Emerald Group Publishing Limited
Copyright © 2001, MCB UP Limited
Searching the Internet
The Internet is a major tool for accessing knowledge resources located worldwide. As these resources grow the task of searching for the appropriate resource for a particular piece of research becomes more and more difficult. Powerful search engines make the task possible but, if inappropriately used, result in tens of thousands of possible sites. Associate Professor Charlotte Wien, University of Southern Denmark, provides a practical guide to more effective searches and writes from the perspective of an academic teaching others to retrieve information via the Net.
Searching the Internet
Teaching information retrieval is not an easy task. I know because I have been teaching it for a number of years. It is not easy for several reasons, some related to the student expectations, and some related to the technological need for using computers with Internet connection while teaching. The last problem can be overcome, although it is frustrating to have to cancel lessons because of a hacker attack on the university system, or because of a server breakdown somewhere or because the telecompany decided to pull the plug or take down the backbone machine for a couple of hours or…or…or…
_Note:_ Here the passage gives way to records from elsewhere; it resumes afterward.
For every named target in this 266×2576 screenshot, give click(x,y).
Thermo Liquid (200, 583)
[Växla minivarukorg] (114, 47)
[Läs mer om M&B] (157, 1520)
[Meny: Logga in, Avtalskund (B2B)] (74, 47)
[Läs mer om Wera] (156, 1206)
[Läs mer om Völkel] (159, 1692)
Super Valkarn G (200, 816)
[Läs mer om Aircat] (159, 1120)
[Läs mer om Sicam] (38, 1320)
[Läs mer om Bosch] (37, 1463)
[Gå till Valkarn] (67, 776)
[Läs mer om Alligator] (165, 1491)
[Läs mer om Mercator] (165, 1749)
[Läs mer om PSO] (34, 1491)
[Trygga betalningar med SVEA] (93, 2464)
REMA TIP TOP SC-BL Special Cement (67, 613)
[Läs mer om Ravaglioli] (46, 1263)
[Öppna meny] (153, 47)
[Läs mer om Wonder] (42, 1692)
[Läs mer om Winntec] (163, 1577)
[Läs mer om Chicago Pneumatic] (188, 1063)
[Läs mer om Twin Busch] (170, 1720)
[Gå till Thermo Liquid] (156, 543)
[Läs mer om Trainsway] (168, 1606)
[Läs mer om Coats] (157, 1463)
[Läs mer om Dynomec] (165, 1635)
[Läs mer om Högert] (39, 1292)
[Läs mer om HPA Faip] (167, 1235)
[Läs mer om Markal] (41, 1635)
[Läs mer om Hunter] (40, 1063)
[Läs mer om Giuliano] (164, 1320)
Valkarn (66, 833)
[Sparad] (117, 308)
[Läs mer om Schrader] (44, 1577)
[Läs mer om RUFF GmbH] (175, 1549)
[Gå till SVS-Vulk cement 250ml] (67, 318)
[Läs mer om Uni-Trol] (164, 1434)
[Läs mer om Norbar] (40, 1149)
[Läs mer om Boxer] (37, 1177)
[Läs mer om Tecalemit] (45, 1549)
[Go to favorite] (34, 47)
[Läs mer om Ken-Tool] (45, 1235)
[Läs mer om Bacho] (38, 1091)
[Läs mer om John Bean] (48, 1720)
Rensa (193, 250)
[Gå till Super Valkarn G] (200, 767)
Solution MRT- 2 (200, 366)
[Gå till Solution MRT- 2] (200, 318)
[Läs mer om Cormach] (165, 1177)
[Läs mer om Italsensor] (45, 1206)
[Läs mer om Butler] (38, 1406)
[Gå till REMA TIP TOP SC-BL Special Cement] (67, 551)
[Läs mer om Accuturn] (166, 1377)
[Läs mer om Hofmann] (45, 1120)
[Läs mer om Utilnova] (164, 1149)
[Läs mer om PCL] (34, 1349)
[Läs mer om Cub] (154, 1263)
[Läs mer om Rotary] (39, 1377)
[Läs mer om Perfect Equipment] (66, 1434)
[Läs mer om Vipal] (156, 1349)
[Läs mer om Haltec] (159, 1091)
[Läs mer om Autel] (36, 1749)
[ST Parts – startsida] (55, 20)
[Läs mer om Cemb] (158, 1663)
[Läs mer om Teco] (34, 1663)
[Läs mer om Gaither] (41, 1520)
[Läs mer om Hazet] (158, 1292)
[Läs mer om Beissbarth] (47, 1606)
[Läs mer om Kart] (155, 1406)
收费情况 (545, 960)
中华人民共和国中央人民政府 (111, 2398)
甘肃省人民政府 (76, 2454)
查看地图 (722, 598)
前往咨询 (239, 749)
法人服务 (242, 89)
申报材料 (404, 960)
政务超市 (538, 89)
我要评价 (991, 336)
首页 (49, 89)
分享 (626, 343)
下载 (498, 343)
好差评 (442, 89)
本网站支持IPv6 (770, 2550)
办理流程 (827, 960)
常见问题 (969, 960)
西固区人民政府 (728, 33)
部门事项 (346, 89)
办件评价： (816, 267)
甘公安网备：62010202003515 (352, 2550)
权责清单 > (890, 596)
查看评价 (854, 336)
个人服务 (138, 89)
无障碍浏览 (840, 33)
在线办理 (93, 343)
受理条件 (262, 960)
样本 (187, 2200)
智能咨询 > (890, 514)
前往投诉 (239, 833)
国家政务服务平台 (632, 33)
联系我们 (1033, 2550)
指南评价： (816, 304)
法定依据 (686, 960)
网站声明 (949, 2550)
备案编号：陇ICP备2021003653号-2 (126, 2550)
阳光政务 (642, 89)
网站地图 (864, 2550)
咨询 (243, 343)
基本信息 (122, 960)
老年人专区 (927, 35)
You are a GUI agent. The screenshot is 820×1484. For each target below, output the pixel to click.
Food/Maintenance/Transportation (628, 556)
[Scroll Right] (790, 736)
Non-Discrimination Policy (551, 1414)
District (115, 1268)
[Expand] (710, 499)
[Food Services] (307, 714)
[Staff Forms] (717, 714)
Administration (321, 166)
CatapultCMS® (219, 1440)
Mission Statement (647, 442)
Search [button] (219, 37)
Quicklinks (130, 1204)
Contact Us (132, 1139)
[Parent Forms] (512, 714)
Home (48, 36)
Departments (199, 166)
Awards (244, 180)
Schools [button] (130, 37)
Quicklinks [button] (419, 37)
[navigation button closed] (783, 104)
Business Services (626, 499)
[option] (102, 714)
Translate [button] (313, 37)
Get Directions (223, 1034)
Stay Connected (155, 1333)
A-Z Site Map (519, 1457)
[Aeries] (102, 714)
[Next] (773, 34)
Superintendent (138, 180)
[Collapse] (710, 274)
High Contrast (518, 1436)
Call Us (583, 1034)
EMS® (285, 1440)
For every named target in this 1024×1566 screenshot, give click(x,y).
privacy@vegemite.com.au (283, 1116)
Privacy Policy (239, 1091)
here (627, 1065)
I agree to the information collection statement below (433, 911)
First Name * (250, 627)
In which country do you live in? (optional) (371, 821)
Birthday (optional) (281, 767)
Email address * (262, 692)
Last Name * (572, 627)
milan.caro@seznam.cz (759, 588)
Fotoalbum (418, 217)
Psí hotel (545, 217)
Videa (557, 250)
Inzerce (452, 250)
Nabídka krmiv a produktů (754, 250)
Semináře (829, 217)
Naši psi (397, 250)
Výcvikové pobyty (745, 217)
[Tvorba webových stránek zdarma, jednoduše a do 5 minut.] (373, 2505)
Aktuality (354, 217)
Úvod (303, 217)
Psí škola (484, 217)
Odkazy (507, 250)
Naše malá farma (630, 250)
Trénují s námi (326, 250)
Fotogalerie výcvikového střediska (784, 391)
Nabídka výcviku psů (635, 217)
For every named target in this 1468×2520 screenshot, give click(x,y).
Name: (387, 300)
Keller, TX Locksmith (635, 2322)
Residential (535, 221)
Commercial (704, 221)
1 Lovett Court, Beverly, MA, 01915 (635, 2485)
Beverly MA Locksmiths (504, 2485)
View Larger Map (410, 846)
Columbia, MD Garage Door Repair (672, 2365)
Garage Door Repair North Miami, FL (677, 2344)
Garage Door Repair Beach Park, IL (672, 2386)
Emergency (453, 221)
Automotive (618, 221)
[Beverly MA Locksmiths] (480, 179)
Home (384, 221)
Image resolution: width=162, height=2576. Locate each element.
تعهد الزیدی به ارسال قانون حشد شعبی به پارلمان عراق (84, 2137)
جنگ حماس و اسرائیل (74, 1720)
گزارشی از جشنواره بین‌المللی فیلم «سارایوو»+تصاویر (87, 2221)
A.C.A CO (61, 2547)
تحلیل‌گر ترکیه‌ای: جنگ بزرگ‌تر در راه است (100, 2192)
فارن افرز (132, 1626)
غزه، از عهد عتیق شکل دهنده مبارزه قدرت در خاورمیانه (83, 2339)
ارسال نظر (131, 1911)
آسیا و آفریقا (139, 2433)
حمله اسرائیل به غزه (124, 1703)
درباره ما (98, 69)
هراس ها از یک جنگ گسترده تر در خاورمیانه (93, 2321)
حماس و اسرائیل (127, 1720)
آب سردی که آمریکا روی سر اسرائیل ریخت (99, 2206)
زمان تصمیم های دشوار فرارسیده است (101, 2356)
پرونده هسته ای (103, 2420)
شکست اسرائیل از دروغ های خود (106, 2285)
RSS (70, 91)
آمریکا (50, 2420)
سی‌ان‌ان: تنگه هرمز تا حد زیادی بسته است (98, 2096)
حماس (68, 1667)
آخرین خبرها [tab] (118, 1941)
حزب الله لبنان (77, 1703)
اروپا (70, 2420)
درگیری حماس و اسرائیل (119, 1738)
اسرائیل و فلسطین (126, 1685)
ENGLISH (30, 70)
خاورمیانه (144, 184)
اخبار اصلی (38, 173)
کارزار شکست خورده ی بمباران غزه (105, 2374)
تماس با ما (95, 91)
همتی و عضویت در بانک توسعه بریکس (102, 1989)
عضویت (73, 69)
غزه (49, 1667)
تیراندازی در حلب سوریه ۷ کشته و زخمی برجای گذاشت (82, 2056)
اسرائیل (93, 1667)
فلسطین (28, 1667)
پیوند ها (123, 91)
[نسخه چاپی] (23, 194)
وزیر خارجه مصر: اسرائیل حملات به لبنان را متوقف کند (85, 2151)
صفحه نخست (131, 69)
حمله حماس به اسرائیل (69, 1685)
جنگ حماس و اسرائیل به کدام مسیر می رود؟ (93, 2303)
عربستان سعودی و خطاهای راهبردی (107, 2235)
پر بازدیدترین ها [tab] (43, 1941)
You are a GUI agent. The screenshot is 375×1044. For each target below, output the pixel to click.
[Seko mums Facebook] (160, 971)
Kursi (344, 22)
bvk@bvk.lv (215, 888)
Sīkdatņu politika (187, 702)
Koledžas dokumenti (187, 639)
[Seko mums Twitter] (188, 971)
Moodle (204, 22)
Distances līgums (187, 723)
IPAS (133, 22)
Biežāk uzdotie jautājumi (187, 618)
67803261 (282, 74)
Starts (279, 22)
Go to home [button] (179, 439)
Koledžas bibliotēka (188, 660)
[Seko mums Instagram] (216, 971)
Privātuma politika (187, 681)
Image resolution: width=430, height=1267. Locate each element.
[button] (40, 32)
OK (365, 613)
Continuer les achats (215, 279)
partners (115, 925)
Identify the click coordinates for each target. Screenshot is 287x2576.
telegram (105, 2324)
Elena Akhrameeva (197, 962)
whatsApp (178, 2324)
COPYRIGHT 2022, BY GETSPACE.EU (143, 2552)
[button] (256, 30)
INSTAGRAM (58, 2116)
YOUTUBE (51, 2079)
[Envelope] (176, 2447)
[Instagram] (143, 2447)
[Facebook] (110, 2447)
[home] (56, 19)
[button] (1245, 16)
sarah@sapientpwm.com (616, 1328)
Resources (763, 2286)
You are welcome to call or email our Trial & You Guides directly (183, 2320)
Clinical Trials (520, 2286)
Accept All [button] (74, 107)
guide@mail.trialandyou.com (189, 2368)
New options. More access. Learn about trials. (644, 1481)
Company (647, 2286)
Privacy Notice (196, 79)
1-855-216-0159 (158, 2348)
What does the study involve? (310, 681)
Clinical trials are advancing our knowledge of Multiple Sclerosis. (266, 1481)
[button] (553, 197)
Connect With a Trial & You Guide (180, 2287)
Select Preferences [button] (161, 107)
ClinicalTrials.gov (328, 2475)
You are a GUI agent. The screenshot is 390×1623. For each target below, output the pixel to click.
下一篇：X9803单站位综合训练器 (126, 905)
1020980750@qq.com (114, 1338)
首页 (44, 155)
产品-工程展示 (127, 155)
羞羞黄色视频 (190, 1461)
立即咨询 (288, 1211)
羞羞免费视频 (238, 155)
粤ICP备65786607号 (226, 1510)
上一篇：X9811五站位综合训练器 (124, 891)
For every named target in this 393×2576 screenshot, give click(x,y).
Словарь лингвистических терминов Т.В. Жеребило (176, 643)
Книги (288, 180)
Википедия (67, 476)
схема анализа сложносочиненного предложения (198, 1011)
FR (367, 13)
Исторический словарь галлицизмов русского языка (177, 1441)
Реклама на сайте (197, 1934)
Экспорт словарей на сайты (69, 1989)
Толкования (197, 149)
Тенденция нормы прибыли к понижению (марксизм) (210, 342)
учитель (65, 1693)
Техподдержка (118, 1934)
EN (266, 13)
The student expectations are, in fact, the thing that makes information retrieval difficult to teach. First of all because they all have tried searching on the www using AltaVista or Google or any similar search engine, and frequently complain about the irrelevance of the stuff they find on the Internet. And they always blame that on the www and not on their own searching skills. This is because they think that searching is a question of typing some words in the search box of any search engine, then pressing the search button. If the result then turns out not to be what they expect or want to find, then the www is to blame.
Whenever I offer a course in information retrieval, I have to start by proving that information retrieval can be done systematically, in such a way that – and I use this as a rule of thumb – that you will retrieve 15 relevant documents – not more, not less. And this is what information retrieval is all about. It is not about finding zero documents and it is not about finding 23,987 documents. Both the search that retrieves zero documents and the search that retrieves a large number of documents are bad searches. The point is that a search engine is delicate tool like a camera. You can have a pocket camera or a disposable camera and sometimes such a camera will provide you with excellent pictures, but professional pictures are made with a Hasselblad or Leica – and only if you know how to adjust the diaphragm, the shutter speed and the light metre. And knowing this is not enough: you also have to add some creativity in the process of making a truly professional picture.
When this point has been made clear and when the students have had a demonstration of how exact and precise the goal of 15 relevant documents can be obtained when searching the www, Lexis-Nexis, Dialog, Social Science Citation Index, the local library database etc. then the time has come to teach them what the "diaphragm, the shutter speed and the light metre" of a search engine are.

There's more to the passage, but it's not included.